What you will do: Pictures must not appear; the answer is exactly the lines from the one that holds "Task: Click inside the Computer ID field" through the end of the material.

Given information:
===
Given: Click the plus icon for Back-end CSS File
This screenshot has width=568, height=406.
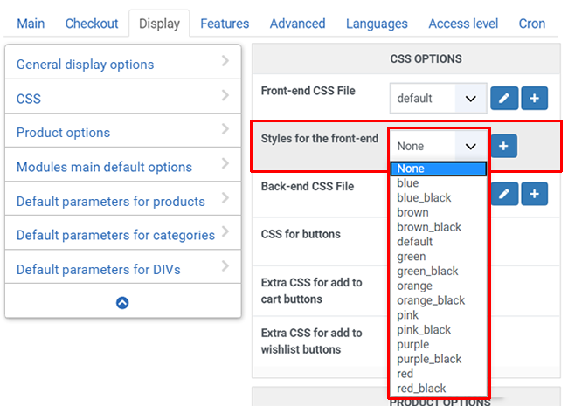Looking at the screenshot, I should (x=534, y=194).
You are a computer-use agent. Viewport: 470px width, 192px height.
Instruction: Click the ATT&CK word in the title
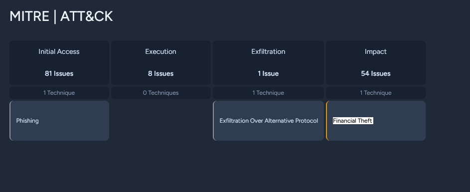pos(87,16)
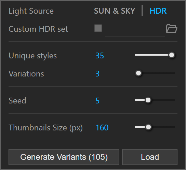The width and height of the screenshot is (186, 170).
Task: Click the Seed slider handle
Action: (x=148, y=100)
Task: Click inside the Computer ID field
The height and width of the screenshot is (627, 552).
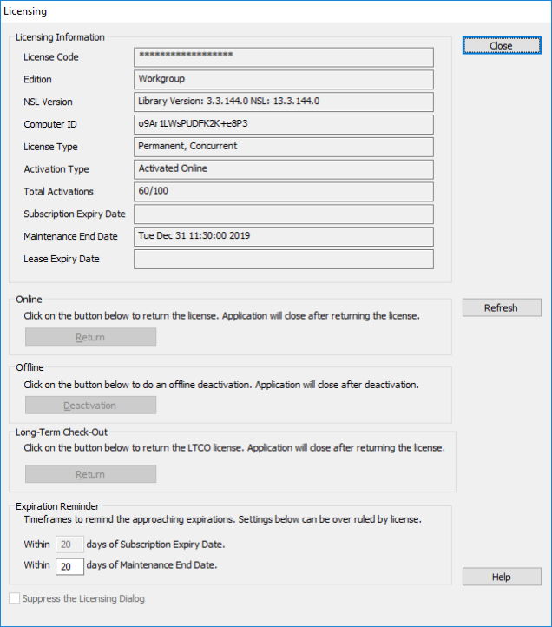Action: 283,124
===
Task answer:
Task: Click inside the Computer ID field
The height and width of the screenshot is (627, 552).
Action: 283,124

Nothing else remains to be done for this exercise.